Navajo Nation's First Poet Laureate


ICTMN Staff - April 30, 2013

The Navajo Nation’s first-ever Poet Laureate has been named and will be officially introduced to the public on May 17.

On April 24, Elmer Guy, president of Navajo Technical College, announced the appointment of Luci Tapahonso as the Navajo Nation’s first Poet Laureate. Tapahonso will officially assume her role for the two-year position at the college’s commencement ceremonies on May 17, Guy said in revealing the award.

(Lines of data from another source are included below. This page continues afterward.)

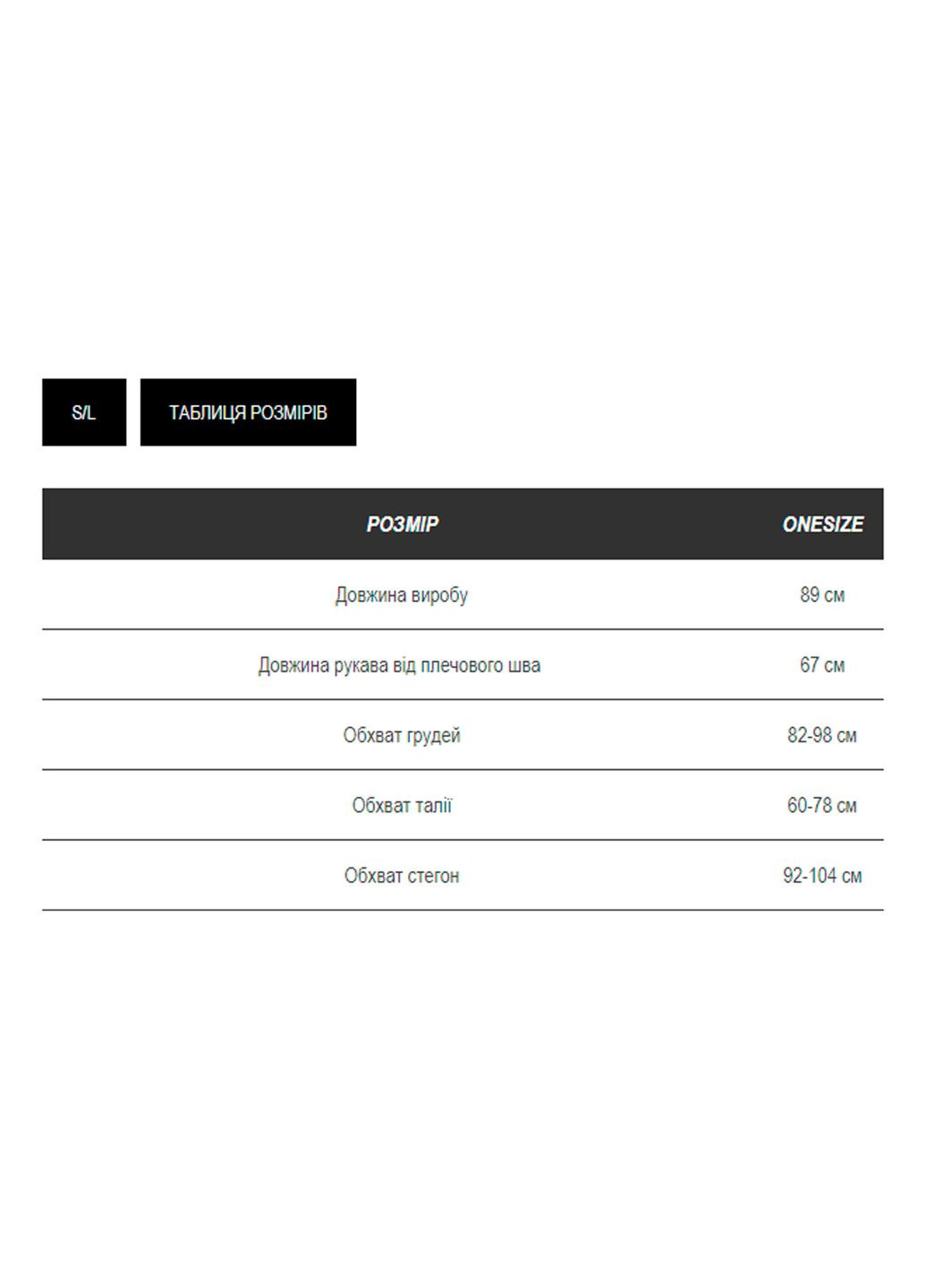This screenshot has height=1288, width=926.
Task: Click the 82-98 см chest value
Action: tap(822, 735)
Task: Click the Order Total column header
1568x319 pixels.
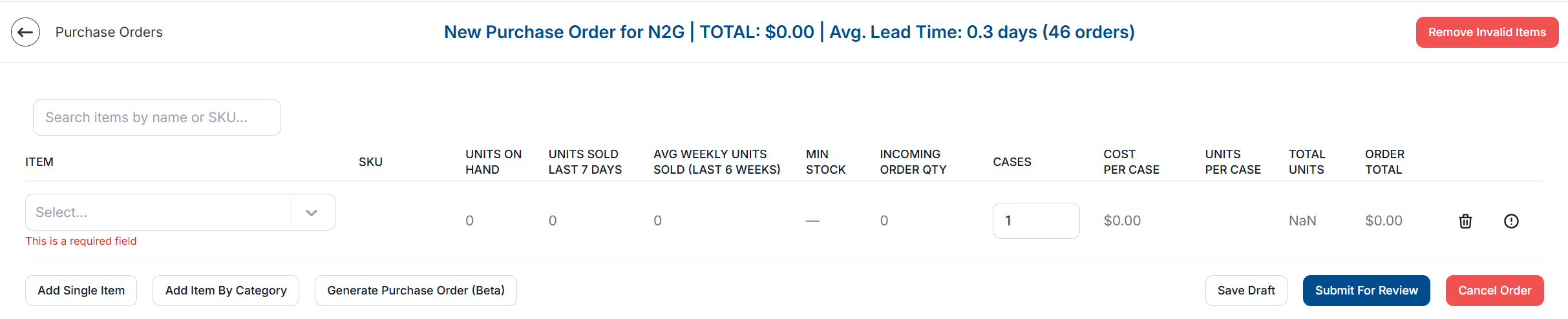Action: [x=1384, y=162]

The goal of designating a chief poet is “to encourage other Navajo poets, writers, film makers and artists to realize how important their work is to the continuance and growth of Navajo contemporary culture,” Guy said at a press conference announcing Tapahonso’s honor. “Luci represents the best of what it is to be Diné, honoring our traditions, while at the same time forming a contemporary voice that speaks beautifully to all people.”

Lucy Tapahonso
Lucy Tapahonso
Tapahonso has written five books of poetry and stories, as well as a children’s book. Saánii Dahataal (1993) and Blue Horses Rush In (1997) are two of her better-known collections, both published by the University of Arizona Press. She also holds the distinction of being named Storyteller of the Year by the Wordcraft Circle of Native Writers in 1999, a year after being recognized with the Region Book Award from the Mountains & Plains Booksellers Association, the Navajo Nation said in a press release.

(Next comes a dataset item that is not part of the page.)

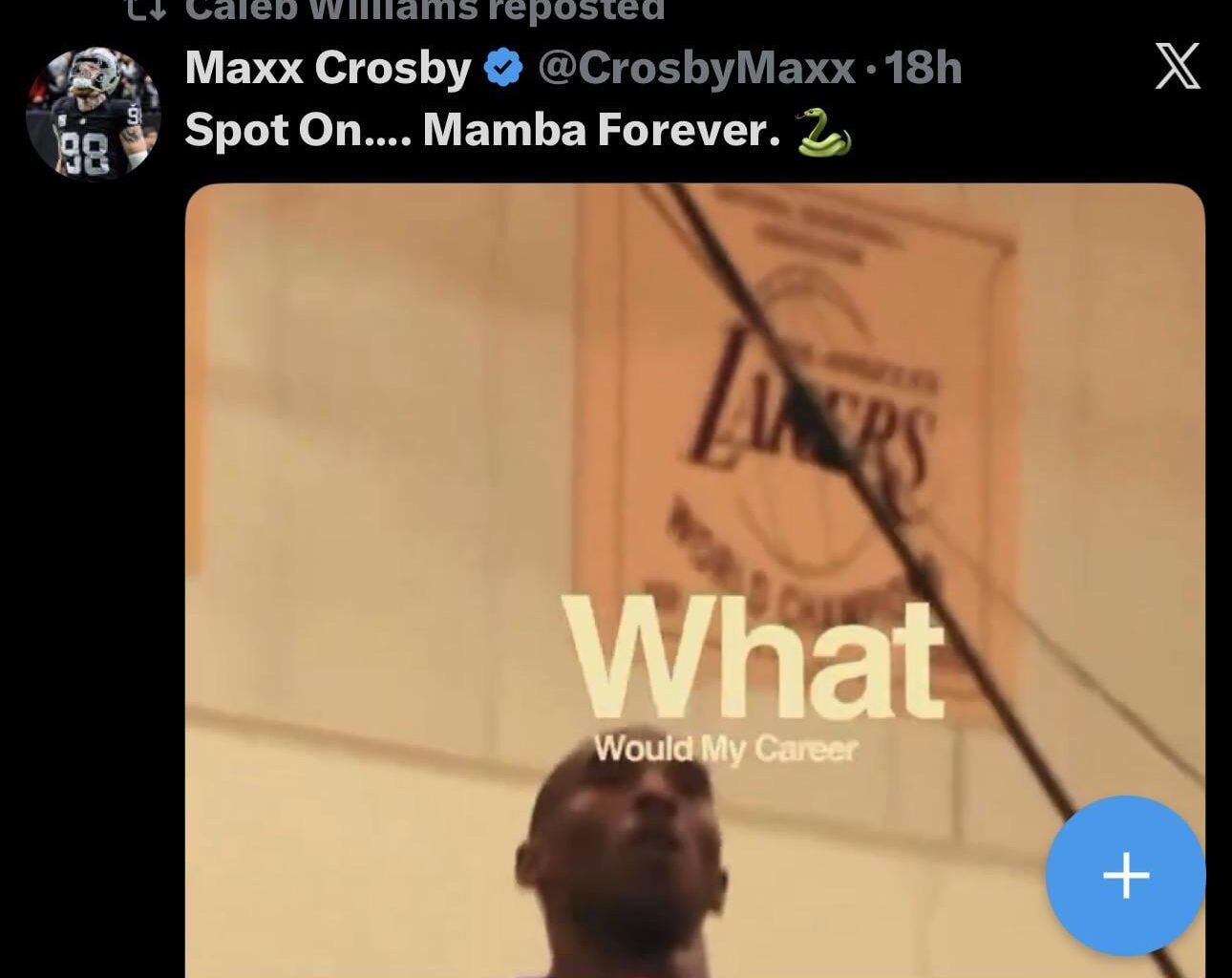This screenshot has height=978, width=1232.
Task: Click the green snake emoji
Action: pyautogui.click(x=823, y=131)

She is one of 11 children and grew up in Shiprock, New Mexico, earning bachelor’s and master’s degrees in English from the University of New Mexico. Today she is on the board of trustees of the National Museum of the American Indian and is a 2006 winner of the Lifetime Achievement Award from the Native Writers’ Circle of the Americas; received the 1989 New Mexico Eminent Scholar Award from the New Mexico Commission of Higher Education, and in 1981 earned the Southwestern Association of Indian Affairs Literature Fellowship.

Honoring poets and writers is yet another manifestation of sovereignty, said Irvin Morris, chairman of the college’s Arts and Humanities department.

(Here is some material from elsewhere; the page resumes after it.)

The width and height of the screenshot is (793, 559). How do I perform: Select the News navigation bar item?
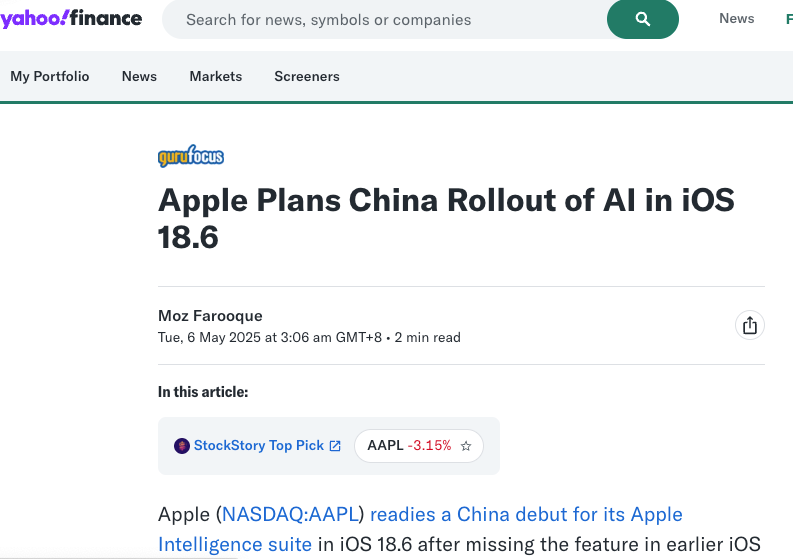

“In becoming a nation it’s important that we develop in all areas, including the arts,” said Morris, who was also one of the committee members who helped select the laureate. “States and other nations honor their writers by giving them different kinds of recognition, so it’s only fitting that we see ourselves as a nation and have a poet laureate. Who better to be that poet laureate than our most accomplished and recognized figure?”